Nachdem die militanten Islamisten gestern vor die afghanische Hauptstadt Kabul gezogen sind, überschlagen sich die Ereignisse. Zunächst wollen sie nicht in die Stadt vordringen, tun dies dann aber doch, um die ersten geräumten Gebiete zu besetzen. Einige Bewohnerinnen und Bewohner der Stadt greifen ihre Habseligkeiten, holen ihr Geld von der Bank und versuchen zu fliehen. Zu diesem Zeitpunkt ist ihr Präsident Aschraf Ghani schon nicht mehr in Land.
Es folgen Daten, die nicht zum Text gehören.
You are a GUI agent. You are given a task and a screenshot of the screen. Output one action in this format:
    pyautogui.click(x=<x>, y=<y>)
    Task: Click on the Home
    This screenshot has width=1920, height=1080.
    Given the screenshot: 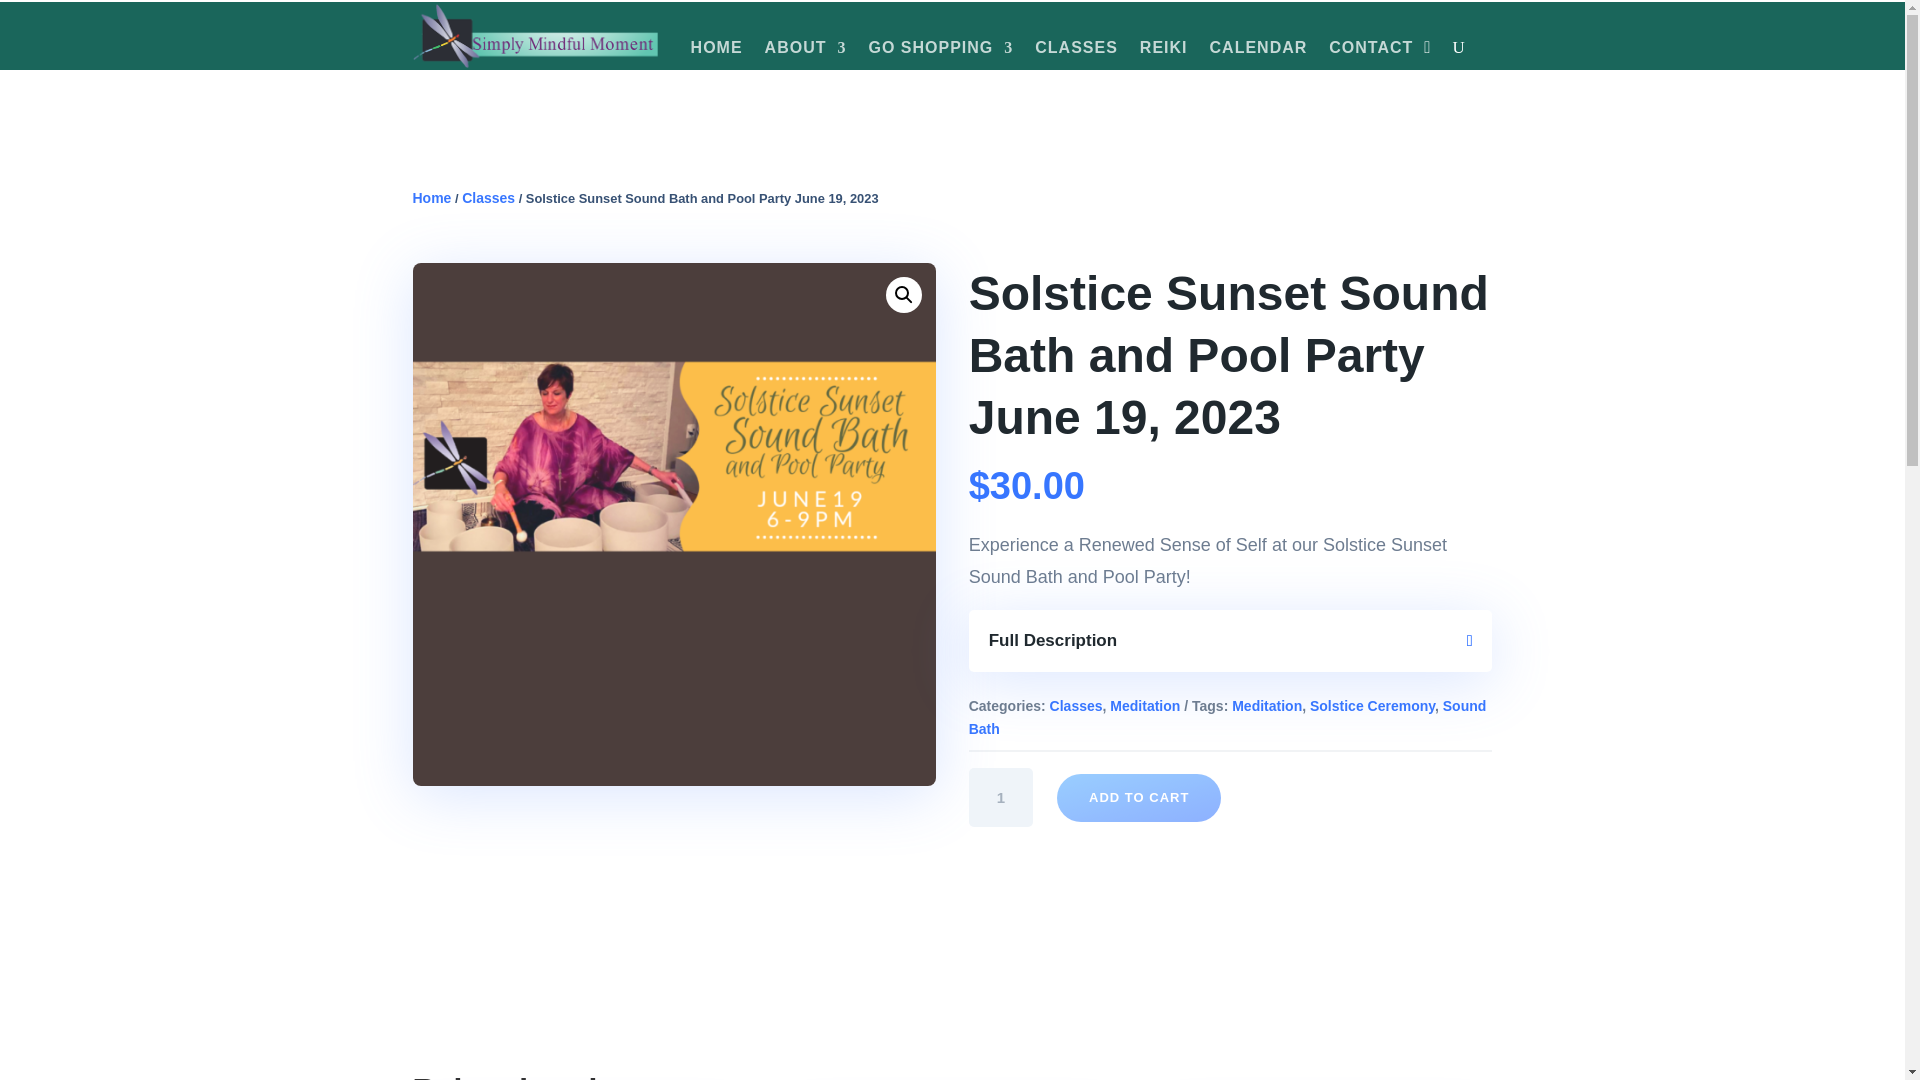 What is the action you would take?
    pyautogui.click(x=432, y=198)
    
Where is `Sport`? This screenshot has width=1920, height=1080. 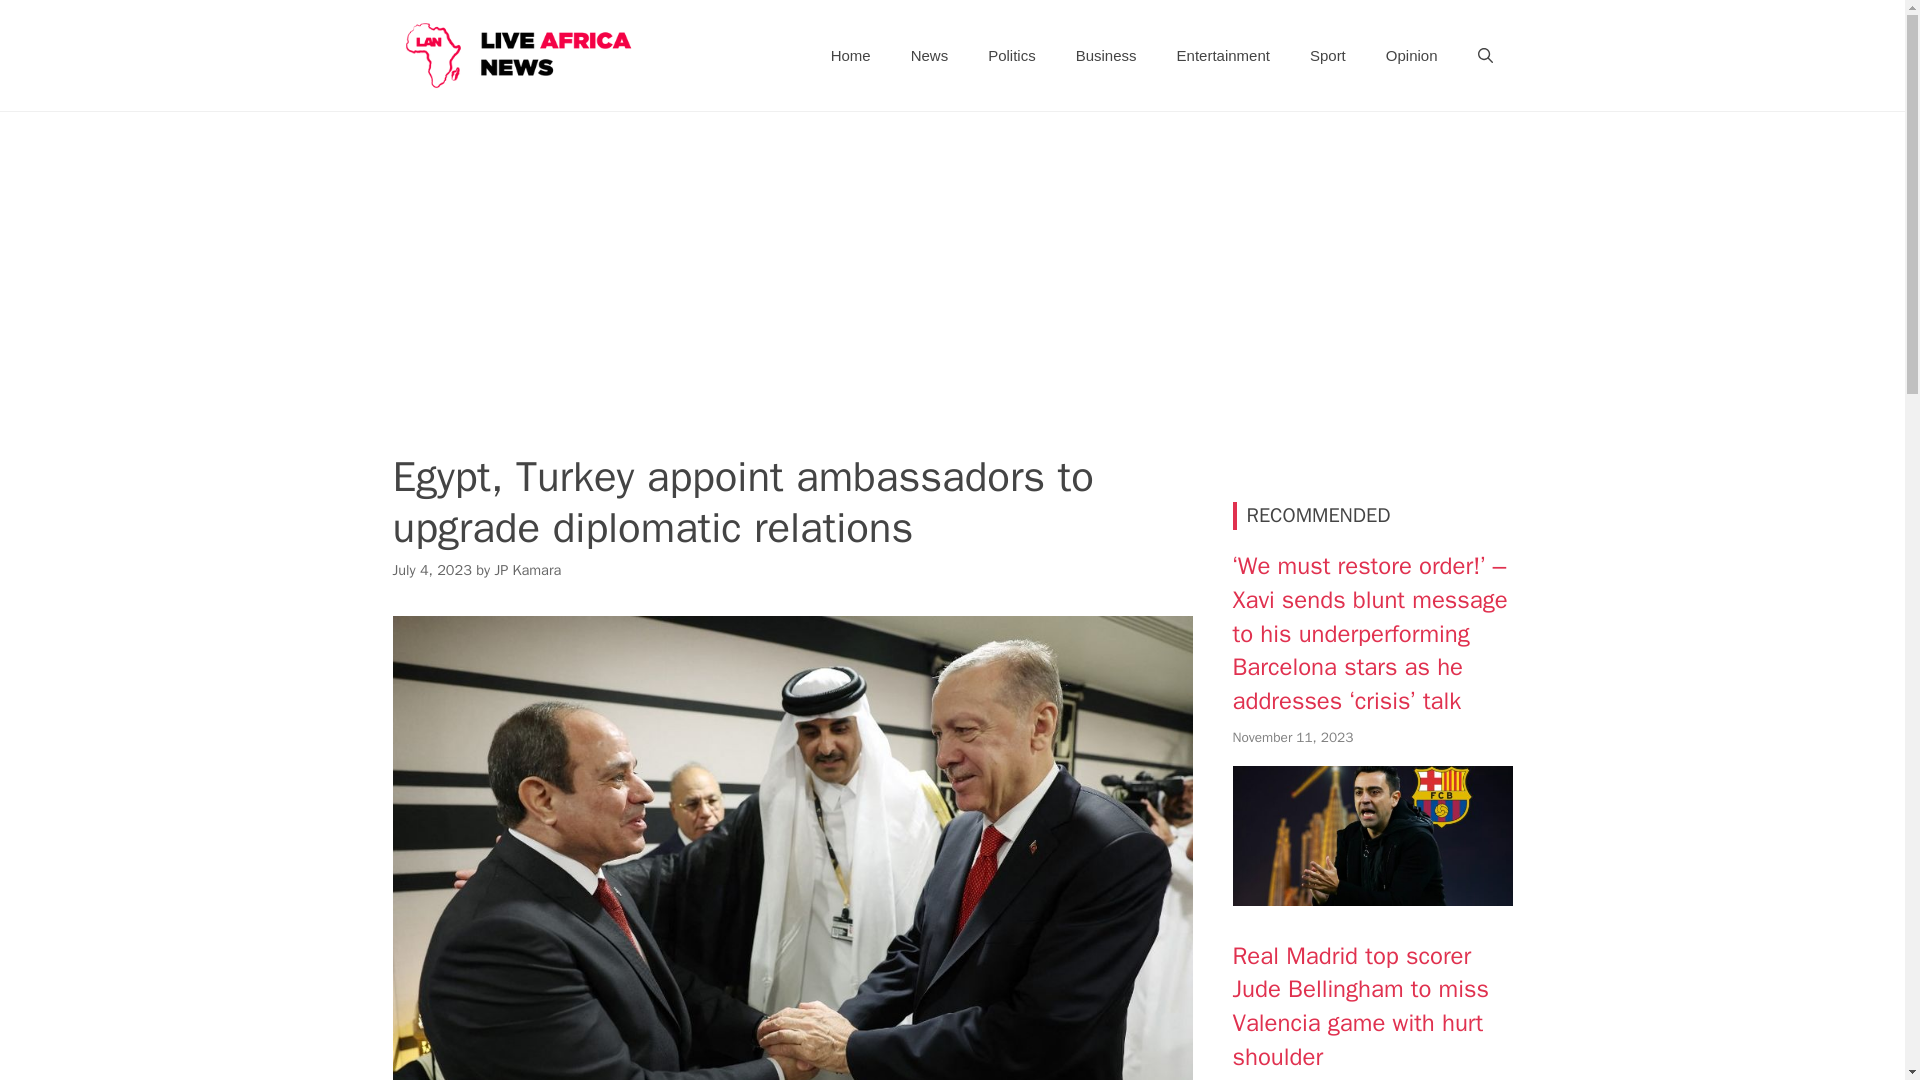 Sport is located at coordinates (1328, 56).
Ungläubig schauen die westlichen Staaten auf die rasante Abfolge der Ereignisse, die Korrespondentin Agnes Tandler und Kristina Dunz in ihrem Bericht über den Siegeszug der Taliban nachzeichnen. Auch unser USA-Korrespondent Karl Doemens beschreibt, wie der Afghanistan-Plan der Vereinigten Staaten von der Realität überholt wurde. Wie konnte die afghanische Regierung so schnell die Kontrolle verlieren? Hätten den USA und Deutschland bewusst sein müssen, dass der Truppenabzug zu früh kam?
Flugzeuge starten zur Rettungsmission
Am Abend verkündete dann auch die Bundesregierung ihre Absicht, handeln zu wollen. Seit heute Nacht sollten die ersten Flugzeuge nach Kabul geschickt werden, um etwa Mitarbeiter der deutschen Botschaft aus dem Land zu bringen, kündigte Bundesaußenminister Heiko Maas (SPD) an. Ein kleinerer Personenkreis müsse allerdings bis auf Weiteres vor Ort bleiben, um die Evakuierungsmission in Kabul zu organisieren. 40 Botschaftsmitarbeiter sind in der Nacht bereits mit einer US-Maschine außer Landes gebracht worden.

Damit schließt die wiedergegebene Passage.